Deborah A. Miranda is an enrolled member of the Ohlone-Costanoan Esselen Nation of the Greater Monterey Bay Area in California. Deborah lives in Eugene, Oregon with her wife, writer Margo Solod, and a variety of rescue dogs. She is Professor of English emerita at Washington and Lee University, where she taught literature of the margins and creative writing as the Thomas H. Broadus, Jr. Endowed Chair.

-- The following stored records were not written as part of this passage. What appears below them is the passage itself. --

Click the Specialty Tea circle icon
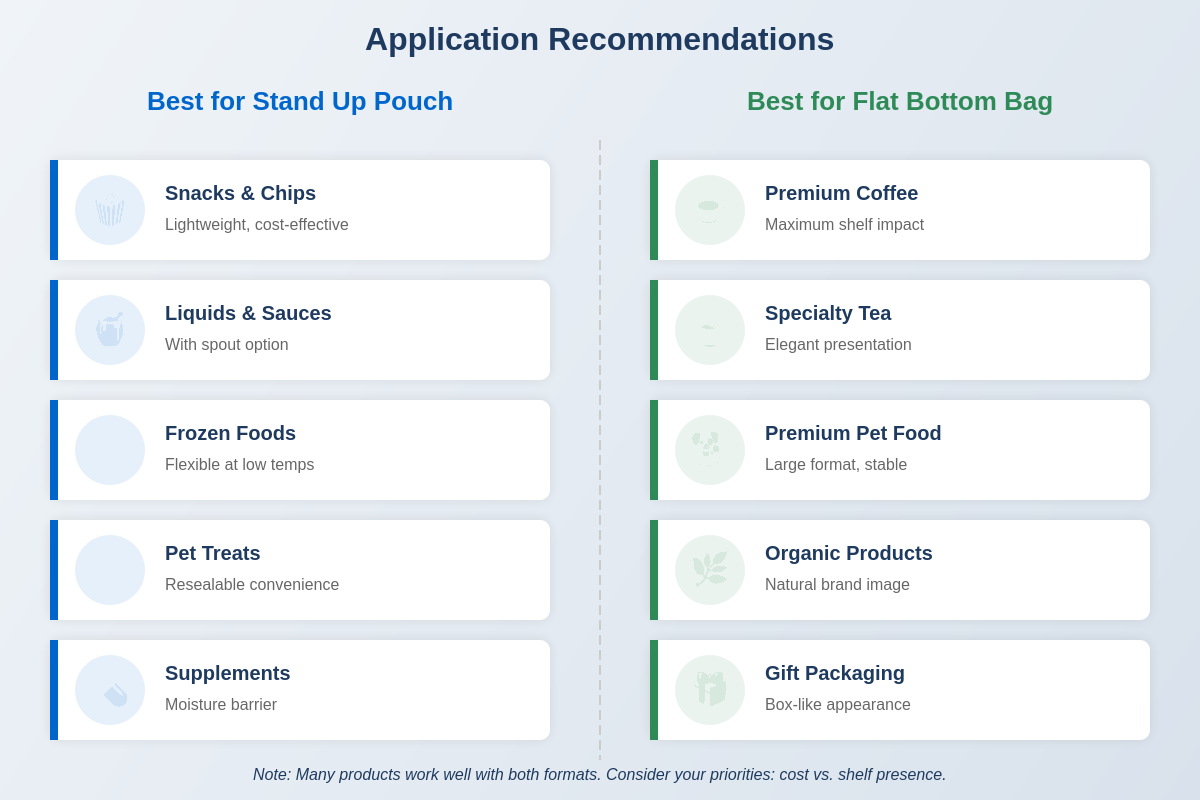1200x800 pixels. point(710,330)
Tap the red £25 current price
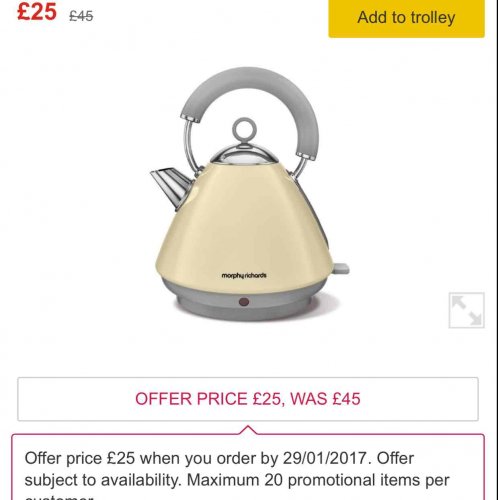498x500 pixels. tap(37, 12)
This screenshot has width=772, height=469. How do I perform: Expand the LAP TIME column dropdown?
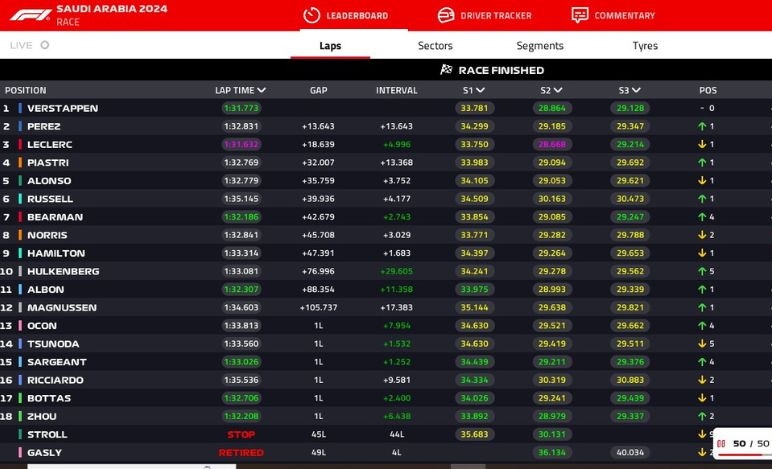coord(262,90)
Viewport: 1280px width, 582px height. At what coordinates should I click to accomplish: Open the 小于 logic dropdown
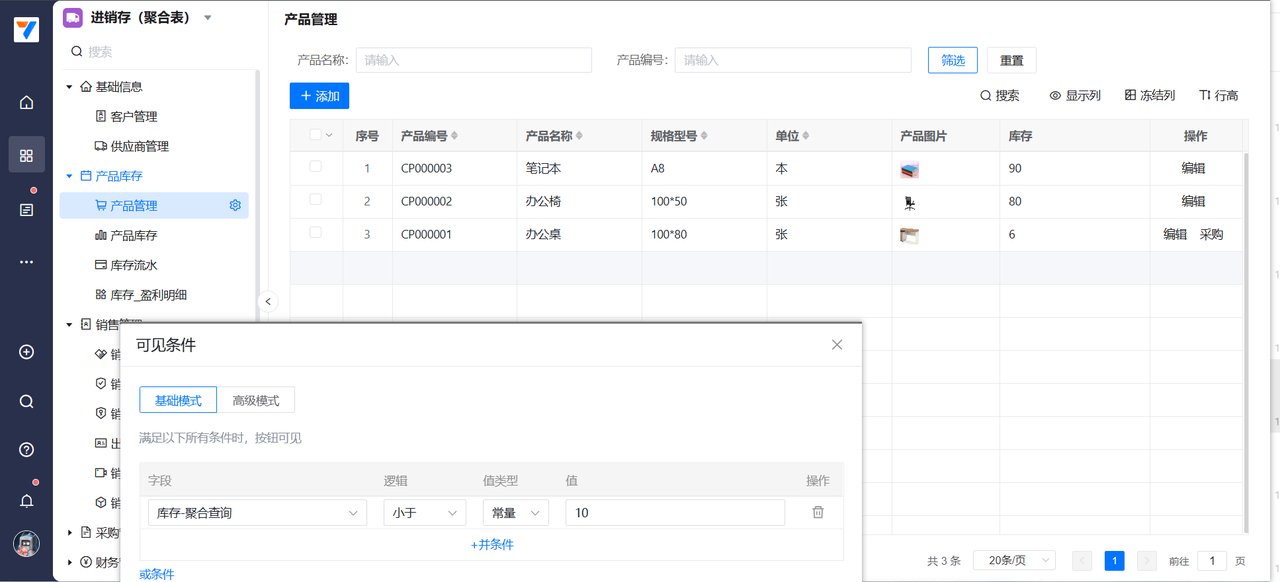424,513
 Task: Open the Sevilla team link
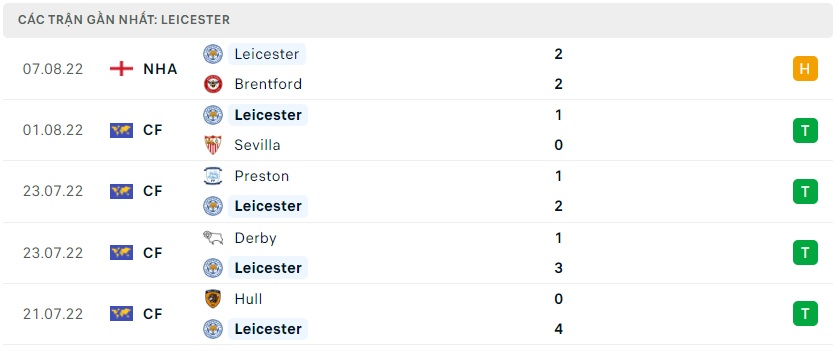257,145
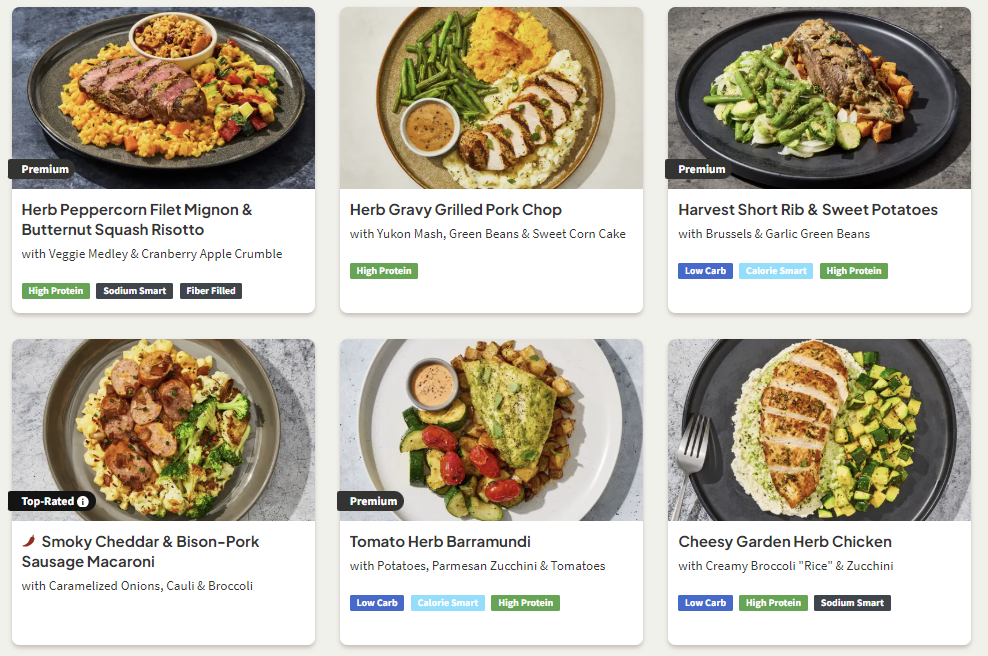988x656 pixels.
Task: Open the Herb Gravy Grilled Pork Chop title
Action: click(456, 210)
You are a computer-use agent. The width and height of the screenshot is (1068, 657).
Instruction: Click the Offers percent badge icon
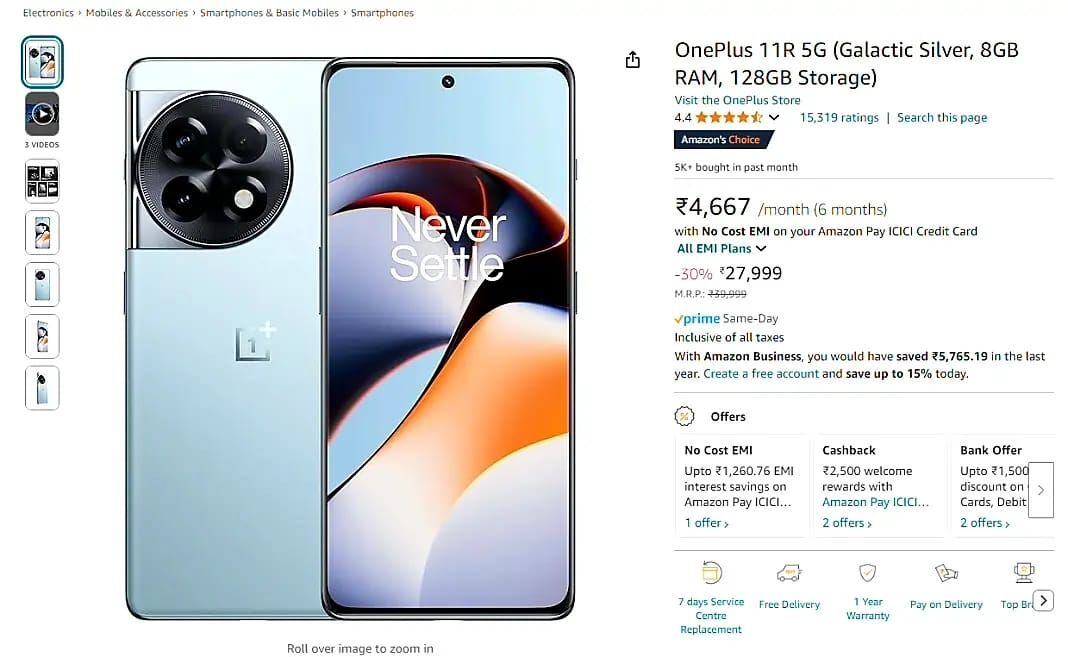tap(685, 416)
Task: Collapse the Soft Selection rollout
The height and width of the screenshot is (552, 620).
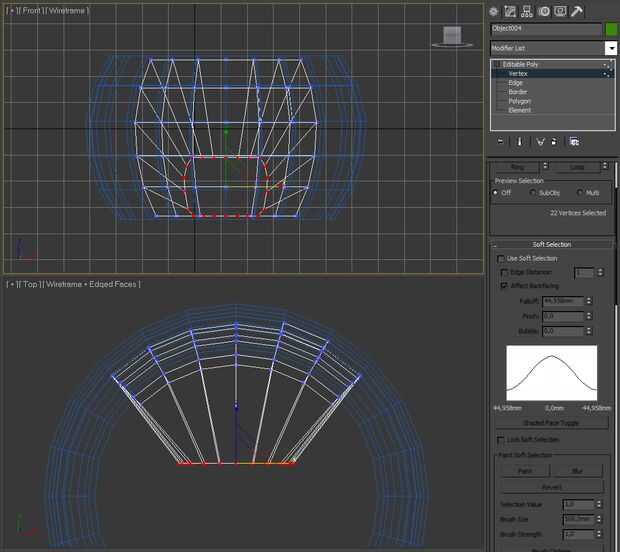Action: click(x=552, y=244)
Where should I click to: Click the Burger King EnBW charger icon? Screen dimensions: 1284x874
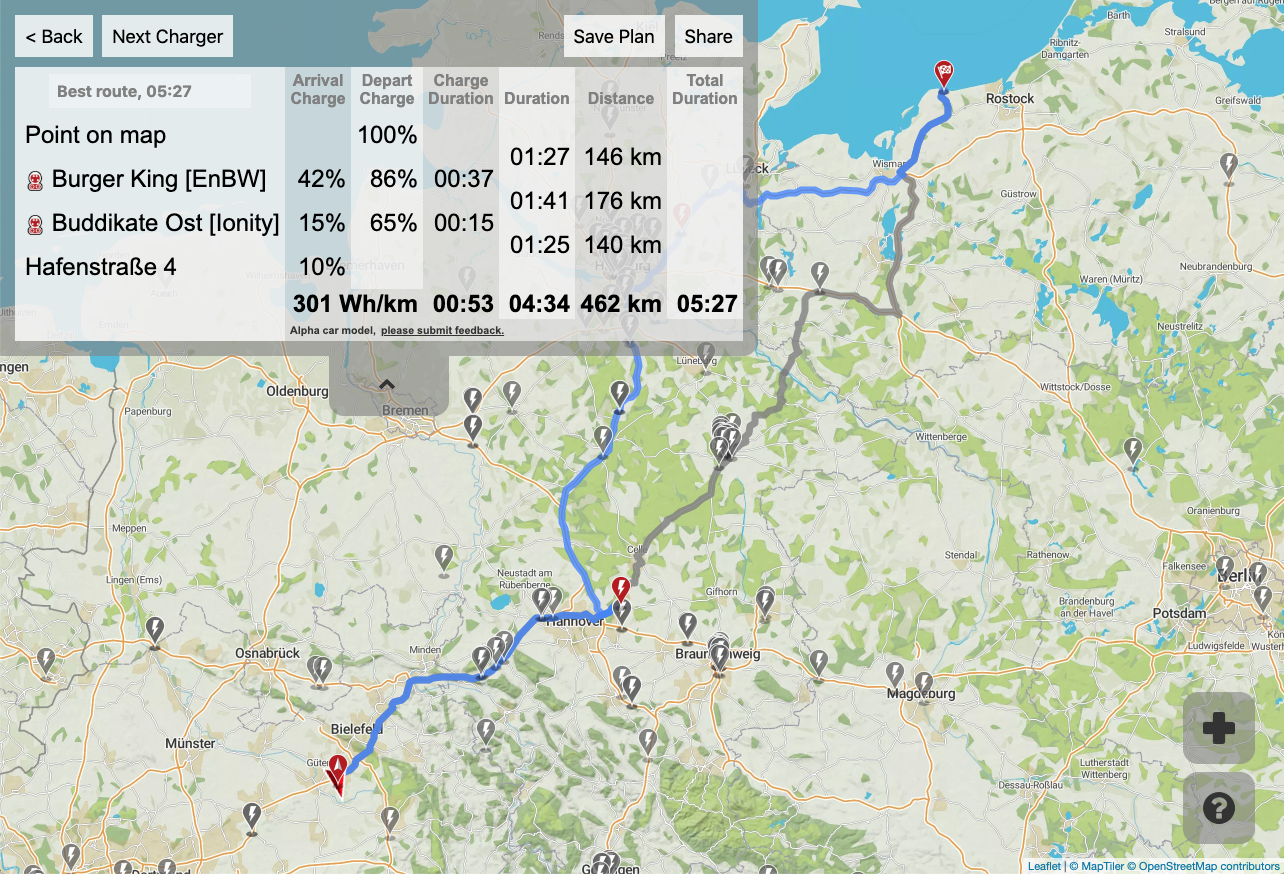[35, 180]
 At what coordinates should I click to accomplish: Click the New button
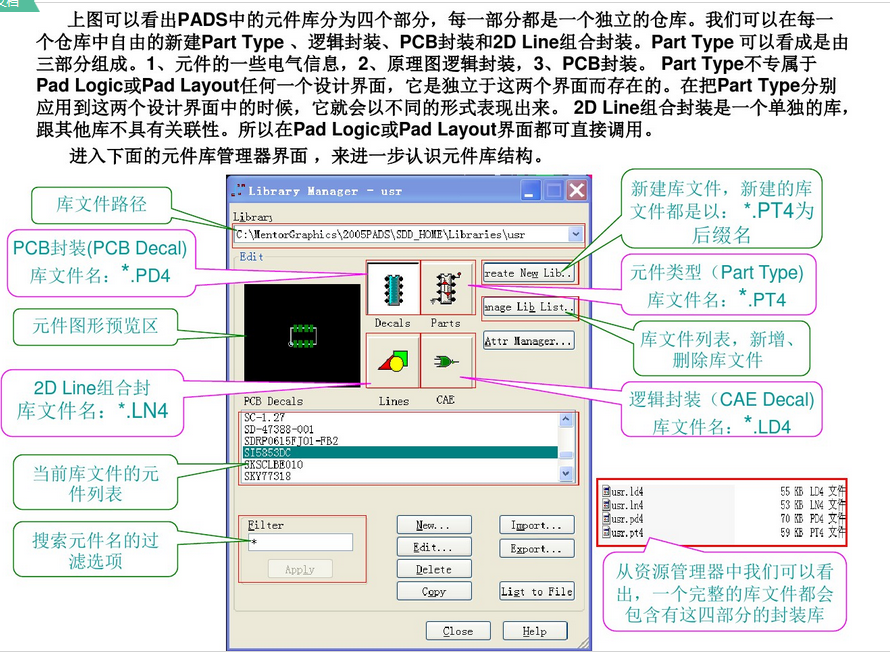point(434,525)
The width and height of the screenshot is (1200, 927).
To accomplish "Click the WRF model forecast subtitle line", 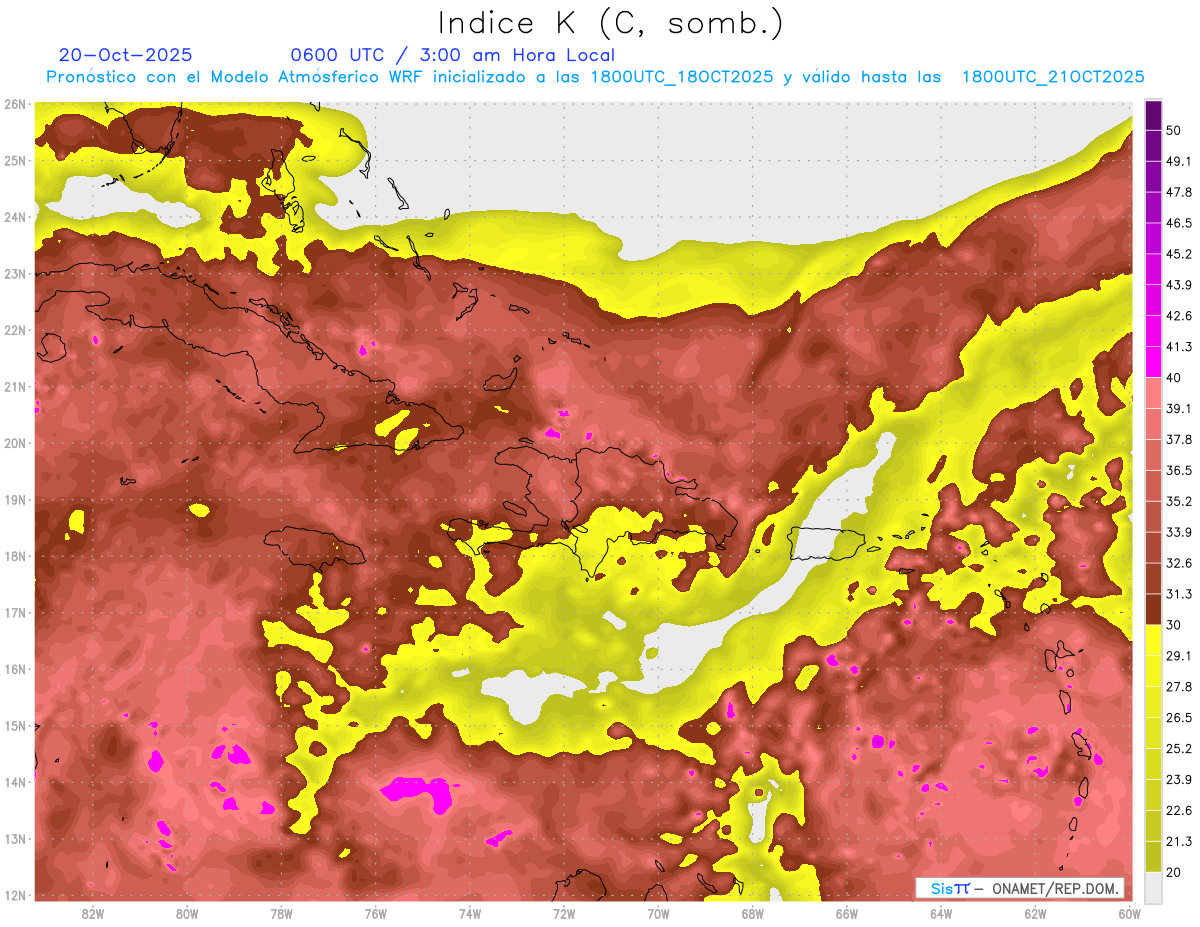I will pos(595,77).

Her mixed-genre memoir Bad Indians: A Tribal Memoir received the 2015 PEN-Oakland Josephine Miles Literary Award, a Gold Medal from the Independent Publishers Association, and was short-listed for the William Saroyan Literary Award. She is also the author of four poetry collections: Indian Cartography, The Zen of La Llorona, Raised by Humans, and Altar for Broken Things. She is the co-editor of Sovereign Erotics: A Collection of Two-Spirit Literature and contributing editor of When the Light of the World Was Subdued, Our Songs Came Through. Photo by Margo Solod.

Ursula Pike

Ursula Pike

Ursula Pike is a graduate of the MFA program at the Institute of American Indian Arts. Her work won the 2019 Writers’ League of Texas Manuscript Contest in the memoir category, and her writing has appeared in Yellow Medicine ReviewWorld Literature Today, and Ligeia Magazine. She has an MA in economics, with a focus on community economic development, and was a Peace Corps fellow at Western Illinois University. She served as a Peace Corps volunteer in Bolivia from 1994 to 1996. An enrolled member of the Karuk Tribe, she was born in California and grew up in Daly City, California, and Portland, Oregon. She currently lives in Austin, Texas.

Cindi M. Alvitre

Cindi M. Alvitre

Cindi Alvitre is a mother and grandmother, and she has been an educator and artist-activist for over three decades. She is a descendant of the original inhabitants of Los Angeles and Orange Counties. In 1985, she and Lorene Sisquoc cofounded Mother Earth Clan, a collective of Indian women who created a model for cultural and environmental education. In the late 1980s she cofounded Ti’at Society, sharing in the renewal of ancient maritime practices of the coastal and island Tongva. She currently teaches American Indian Studies at California State University, Long Beach.

Terria Smith

Terria Smith

Terria Smith is a tribal member of the Torres Martinez Desert Cahuilla Indians. For more than five years she has been working as the editor of News From Native California, a quarterly magazine devoted to the vibrant cultures, art, languages, histories, social justice movements, and stories of California’s diverse Indian peoples. Terria is also the director of California Indian Publishing at Heyday. She is a member of the Native American Journalists Association and an alumna of the University of California Berkeley Graduate School of Journalism.